# [Document extract]

------

Video: Calves’ Heads Burned Without Painkillers; Worker Calls it ‘Fun’

Marinette County Sheriff’s Office Investigating Heifer Solutions, LLC, Following Damning PETA Exposé

For Immediate Release:
January 17, 2019

Audrey Shircliff 202-483-7382

Porterfield, Wis.

A breaking PETA video exposé of Heifer Solutions, LLC—a Porterfield facility that keeps and raises calves and heifers for various dairy farms—shows a worker using a hot iron to burn the horn buds off the heads of approximately 12-week-old calves without any local anesthetic or pain relief, calling it “fun,” and the Marinette County Office of Sheriff has opened an investigation into allegations of cruelty to animals.

In the video, the young animals are seen flinching, struggling, kicking, bellowing in distress, and attempting to pull their heads away from the burning-hot iron and escape the metal restraints. The worker acknowledges that providing the calves with anesthetics—which farming experts and veterinarians recommend administering both before and after “disbudding”—would make performing the extremely painful procedure “a lot easier, but where’s the fun in that?” He added that using the hot iron on struggling calves “makes it more exciting.”

------

# [Information shown]
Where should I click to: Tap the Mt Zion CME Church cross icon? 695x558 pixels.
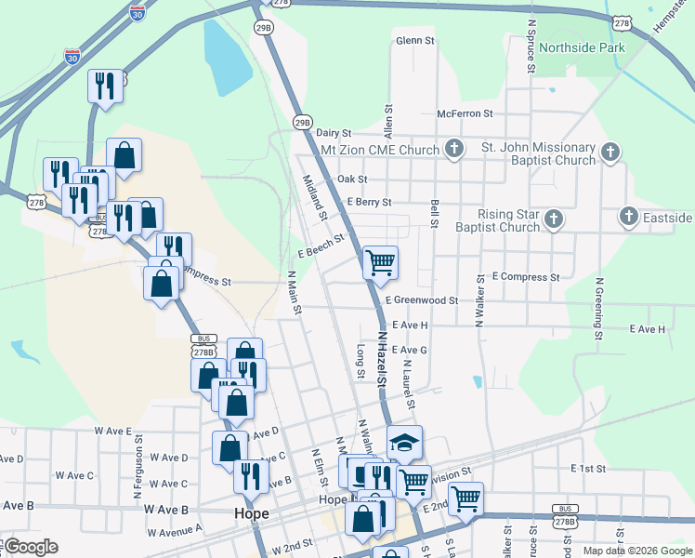pyautogui.click(x=454, y=149)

------

# [Your instructions]
Rewrite the press release from "Marinette County Sheriff’s" to "cruelty to animals.", inclusive, and replace "facility" with "operation".

# [Answer for this exercise]
Marinette County Sheriff’s Office Investigating Heifer Solutions, LLC, Following Damning PETA Exposé

For Immediate Release:
January 17, 2019

Audrey Shircliff 202-483-7382

Porterfield, Wis.

A breaking PETA video exposé of Heifer Solutions, LLC—a Porterfield operation that keeps and raises calves and heifers for various dairy farms—shows a worker using a hot iron to burn the horn buds off the heads of approximately 12-week-old calves without any local anesthetic or pain relief, calling it “fun,” and the Marinette County Office of Sheriff has opened an investigation into allegations of cruelty to animals.